Self-service ML training platform. Click a button, train on cloud GPUs using your own AWS account via GitHub Actions. No credential sharing required.
sequenceDiagram
autonumber
actor User
participant Web as Web UI
participant GH as GitHub Actions
participant AWS as AWS Cloud
User->>Web: Submit Training Job
Web->>GH: Trigger Workflow
GH->>AWS: Provision GPU Instance (Terraform)
activate AWS
AWS->>AWS: Run Training Container
AWS->>GH: Upload Model Artifacts
GH->>AWS: Destroy Infrastructure
deactivate AWS
All compute happens in user's GitHub Actions + AWS account.
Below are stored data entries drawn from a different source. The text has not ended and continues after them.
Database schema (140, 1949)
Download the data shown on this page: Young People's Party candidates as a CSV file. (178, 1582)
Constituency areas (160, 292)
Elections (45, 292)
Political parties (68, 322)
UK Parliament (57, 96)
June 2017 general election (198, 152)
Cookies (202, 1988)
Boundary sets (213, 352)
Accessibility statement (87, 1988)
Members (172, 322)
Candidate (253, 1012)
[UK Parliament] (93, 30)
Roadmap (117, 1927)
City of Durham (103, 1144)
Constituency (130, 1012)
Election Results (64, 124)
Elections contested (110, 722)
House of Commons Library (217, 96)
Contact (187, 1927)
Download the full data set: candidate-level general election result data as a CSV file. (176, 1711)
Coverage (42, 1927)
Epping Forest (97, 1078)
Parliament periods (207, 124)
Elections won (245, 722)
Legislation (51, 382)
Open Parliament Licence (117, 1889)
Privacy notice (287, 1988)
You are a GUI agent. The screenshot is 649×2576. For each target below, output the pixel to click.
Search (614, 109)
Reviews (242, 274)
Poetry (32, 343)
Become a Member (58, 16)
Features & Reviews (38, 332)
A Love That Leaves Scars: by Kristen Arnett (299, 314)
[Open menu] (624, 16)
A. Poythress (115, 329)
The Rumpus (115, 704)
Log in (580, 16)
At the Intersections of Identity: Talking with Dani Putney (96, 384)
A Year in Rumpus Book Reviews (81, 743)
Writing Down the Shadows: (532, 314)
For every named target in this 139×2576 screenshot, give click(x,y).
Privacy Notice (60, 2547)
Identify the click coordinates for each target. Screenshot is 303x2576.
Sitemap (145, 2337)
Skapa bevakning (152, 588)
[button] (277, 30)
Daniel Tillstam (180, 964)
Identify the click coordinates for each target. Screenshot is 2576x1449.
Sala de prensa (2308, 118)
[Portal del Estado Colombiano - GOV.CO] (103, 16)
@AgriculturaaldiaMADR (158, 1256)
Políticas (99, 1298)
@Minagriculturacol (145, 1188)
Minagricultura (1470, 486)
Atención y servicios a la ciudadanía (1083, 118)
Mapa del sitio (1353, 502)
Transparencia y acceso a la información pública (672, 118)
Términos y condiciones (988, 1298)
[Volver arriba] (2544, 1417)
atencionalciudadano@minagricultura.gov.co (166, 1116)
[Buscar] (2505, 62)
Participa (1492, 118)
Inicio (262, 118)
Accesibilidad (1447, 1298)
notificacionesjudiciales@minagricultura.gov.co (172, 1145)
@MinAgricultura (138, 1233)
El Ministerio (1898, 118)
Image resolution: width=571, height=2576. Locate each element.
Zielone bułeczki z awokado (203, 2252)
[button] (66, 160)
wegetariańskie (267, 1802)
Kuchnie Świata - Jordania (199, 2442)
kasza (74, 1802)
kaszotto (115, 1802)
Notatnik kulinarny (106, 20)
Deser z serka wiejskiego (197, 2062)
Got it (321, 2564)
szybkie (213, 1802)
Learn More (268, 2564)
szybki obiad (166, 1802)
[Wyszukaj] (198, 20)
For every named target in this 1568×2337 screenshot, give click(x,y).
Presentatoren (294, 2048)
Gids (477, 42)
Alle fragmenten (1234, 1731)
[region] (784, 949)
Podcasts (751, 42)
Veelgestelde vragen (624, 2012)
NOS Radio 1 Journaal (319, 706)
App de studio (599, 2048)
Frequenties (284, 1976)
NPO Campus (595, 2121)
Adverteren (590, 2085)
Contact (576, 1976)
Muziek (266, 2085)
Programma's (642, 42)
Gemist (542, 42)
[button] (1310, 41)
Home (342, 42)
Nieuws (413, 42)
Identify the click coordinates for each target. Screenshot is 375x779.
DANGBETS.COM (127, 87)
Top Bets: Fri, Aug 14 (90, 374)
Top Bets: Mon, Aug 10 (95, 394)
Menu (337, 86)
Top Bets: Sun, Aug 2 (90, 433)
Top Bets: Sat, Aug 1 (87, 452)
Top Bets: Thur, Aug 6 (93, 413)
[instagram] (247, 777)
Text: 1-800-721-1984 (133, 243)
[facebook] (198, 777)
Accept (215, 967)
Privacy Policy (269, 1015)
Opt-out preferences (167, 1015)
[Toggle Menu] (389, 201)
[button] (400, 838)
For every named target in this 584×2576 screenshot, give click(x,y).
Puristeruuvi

TrainForge just orchestrates via GitHub API.
graph TB
User([👤 User])
subgraph Platform["🚀 TrainForge Platform"]
Web["🌐 Web UI"]
end
subgraph Orchestration["⚙️ Orchestration"]
GH["GitHub Actions<br/>(CI/CD Runners)"]
end
subgraph AWS["☁️ AWS Cloud"]
direction TB
subgraph VPC["🔒 VPC"]
subgraph Public["Public Subnet"]
GPU["🖥️ GPU Node (g4dn)"]
end
subgraph Private["Private Subnet"]
Monitor["📊 Future: MLflow"]
end
end
S3[("🪣 S3 Bucket<br/>datasets | checkpoints")]
end
User -->|1. Submit Job| Web
Web -->|2. Dispatch Workflow| GH
GH -->|3. Terraform Apply| VPC
GH -->|4. Run Training| GPU
GPU <-->|5. Sync Data| S3
- Zero Trust: TrainForge never sees AWS credentials (stored in GitHub Secrets)
- Minimal Permissions: GitHub App has minimal permissions (Contents + Actions write)
- Data Sovereignty: All compute runs in user's accounts
- Privacy: No code or data storage on TrainForge servers
- One-click training via GitHub Actions
- Runs on your AWS infrastructure (you control costs)
- GitHub App for workflow automation
- Terraform templates for different workloads (CPU/GPU)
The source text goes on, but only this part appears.